8. The image forming apparatus according to claim 1, further comprising:

a carrier deterioration index value storage device configured to store a carrier deterioration index value serving as an index of the degree of deterioration of the carrier in the development device,

wherein the pre-job controller determines, based on the acquired toner consumption index value and the carrier deterioration index value stored in the carrier deterioration index value storage device, the specific target image density to be used in the previous toner consumption and supply control.

9. The image forming apparatus according to claim 1, further comprising:

a detector configured to detect at least one of temperature and humidity,

wherein the pre-job controller determines, based on the acquired toner consumption index value and a detection result obtained by the detector, the specific target image density to be used in the previous toner consumption and supply control.

10. The image forming apparatus according to claim 1, further comprising:

a retention time storage device configured to store a retention time for which the developer is left unused with no image forming operation performed after a previous image forming job,

wherein the pre-job controller determines, based on the acquired toner consumption index value and the retention time stored in the retention time storage device, the specific target image density to be used in the previous toner consumption and supply control.

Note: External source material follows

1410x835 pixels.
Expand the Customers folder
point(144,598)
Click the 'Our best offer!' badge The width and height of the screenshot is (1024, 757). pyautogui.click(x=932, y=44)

11. A toner supply control method for an image forming apparatus,

the image forming apparatus comprising:

a development device configured to develop the latent image with a two-component developer including toner and carrier, to thereby form a toner image to be transferred to a recording medium; and

a toner supply device configured to supply, at predetermined intervals, the development device with toner by an amount consumed in the development of the image,

the method comprising:

receiving the input of the image forming job;

acquiring a toner consumption index value serving as an index of toner consumption per image to be formed by the input image forming job;

determining a specific target image density based on the acquired toner consumption index value;

executing a forced toner consumption control of causing the toner in the development device to adhere to a non-image area in a surface of the latent image carrier and be forcibly consumed;

executing a toner supply control of causing the toner supply device to supply the development device with toner to make a toner concentration in the developer of the development device subjected to the forced toner consumption control approach a specific target toner concentration;

executing a previous image density adjustment control of adjusting one or more image forming conditions to make an image density after the forced toner consumption control and the toner supply control approach the specific target image density; and

performing image formation of the image forming job.